REQUIRED ACTION
Reproduce word for word the line holding "You are a GUI" and all lines after it in the data, through the end, leaving out pictures.

RECORDS PROVIDED
╔══

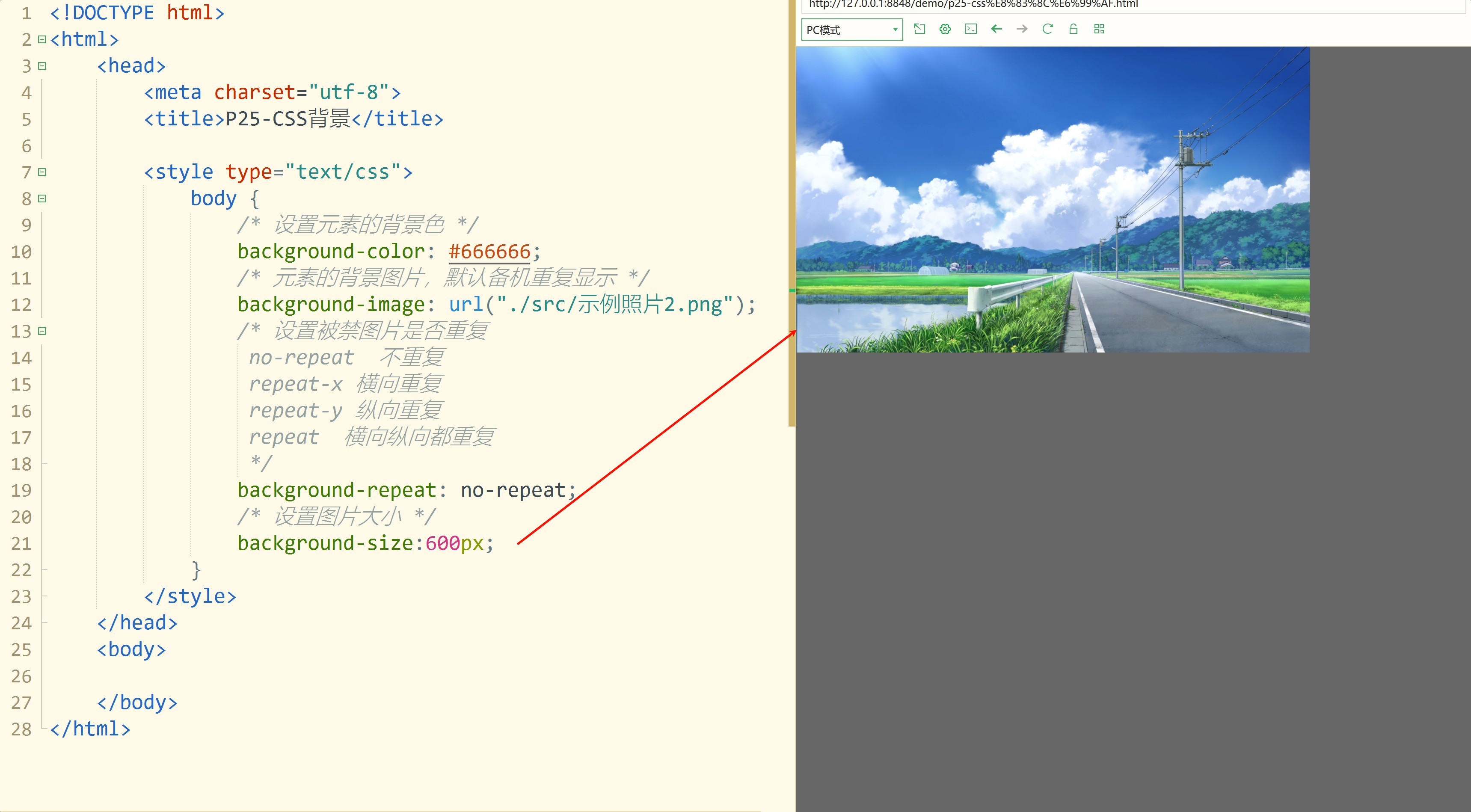The height and width of the screenshot is (812, 1471).
Task: Go back in the preview browser
Action: [x=996, y=29]
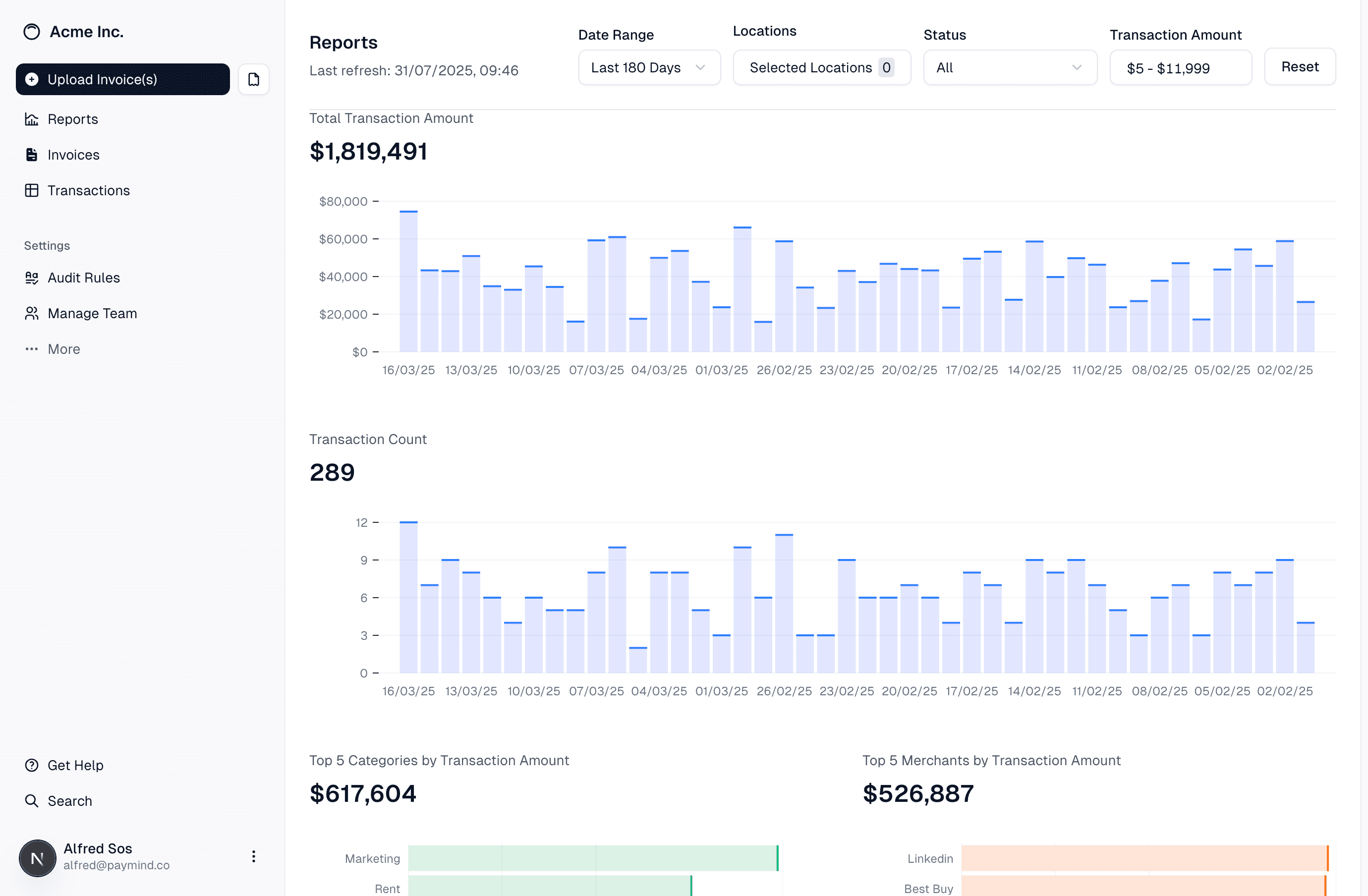Click the Audit Rules icon

click(x=32, y=278)
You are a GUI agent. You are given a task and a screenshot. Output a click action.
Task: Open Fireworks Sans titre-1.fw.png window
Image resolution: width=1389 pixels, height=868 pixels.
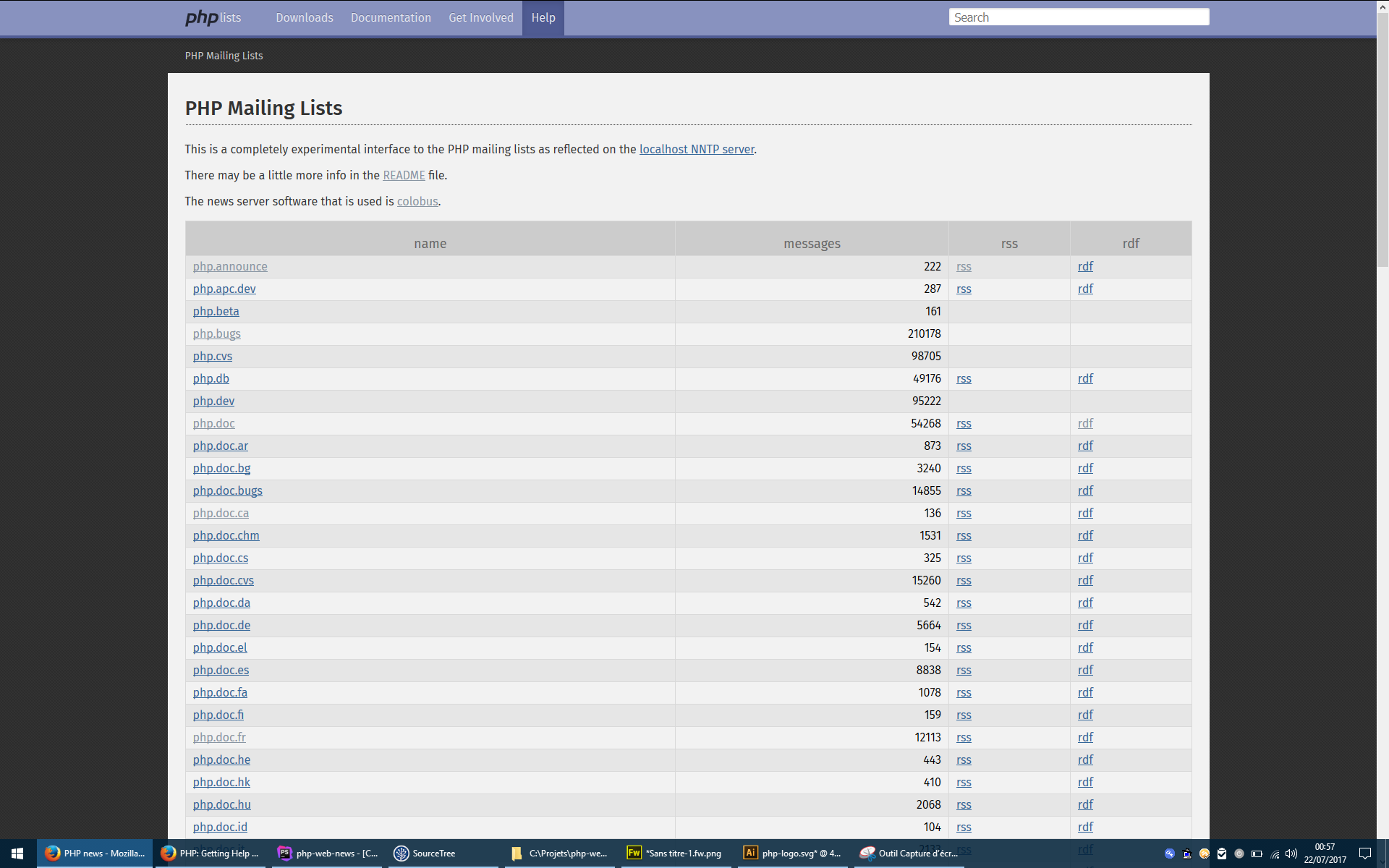(674, 854)
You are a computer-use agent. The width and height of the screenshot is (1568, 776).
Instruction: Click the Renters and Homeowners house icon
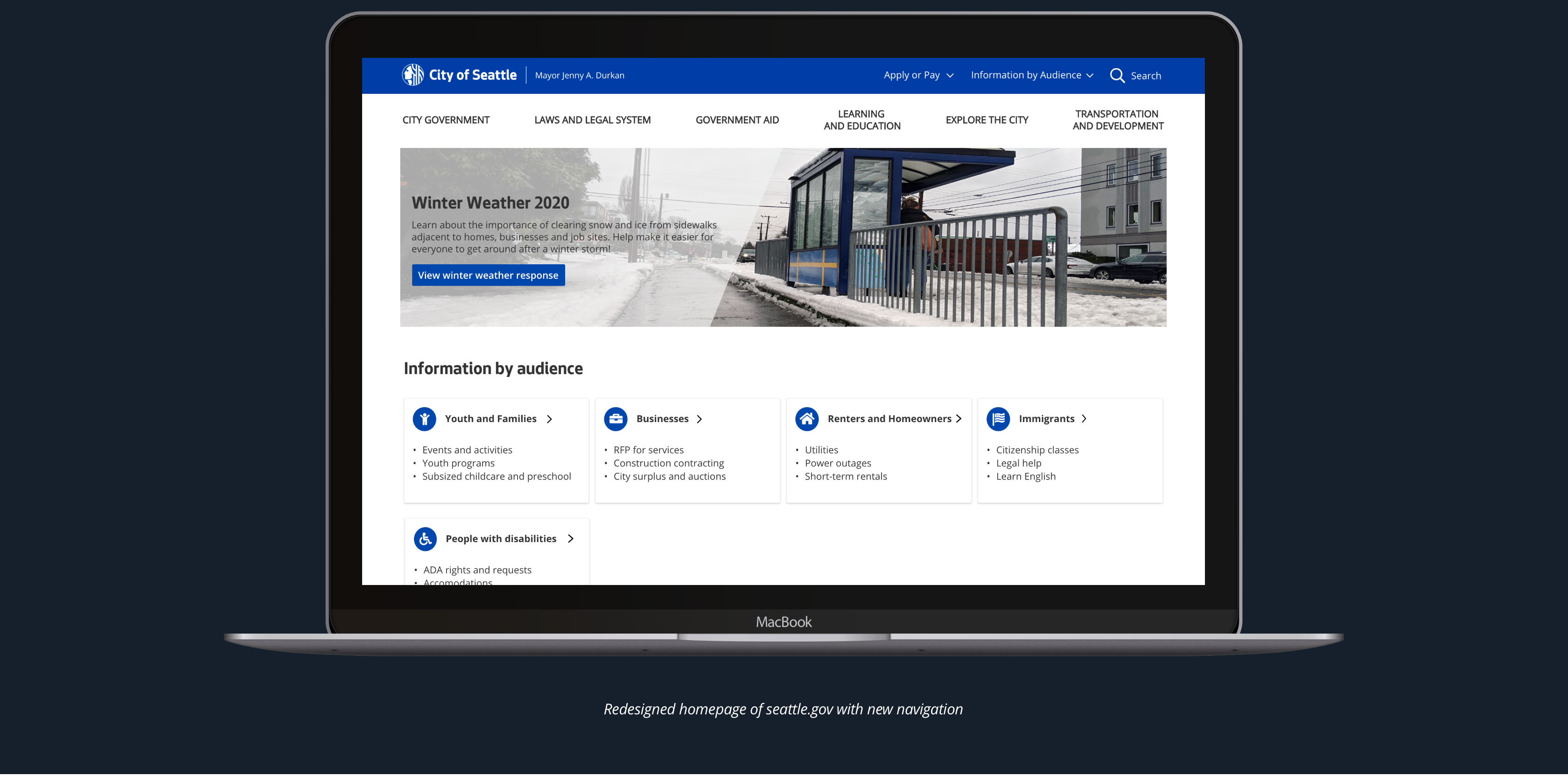click(806, 419)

╚══

ANSWER FOR THIS EXERCISE
You are a GUI agent. You are given a task and a screenshot. Output a click action.
Task: Open Fireworks Sans titre-1.fw.png window
Image resolution: width=1389 pixels, height=868 pixels.
(674, 854)
You are a computer-use agent. The width and height of the screenshot is (1568, 776).
Instruction: Click the Renters and Homeowners house icon
click(806, 419)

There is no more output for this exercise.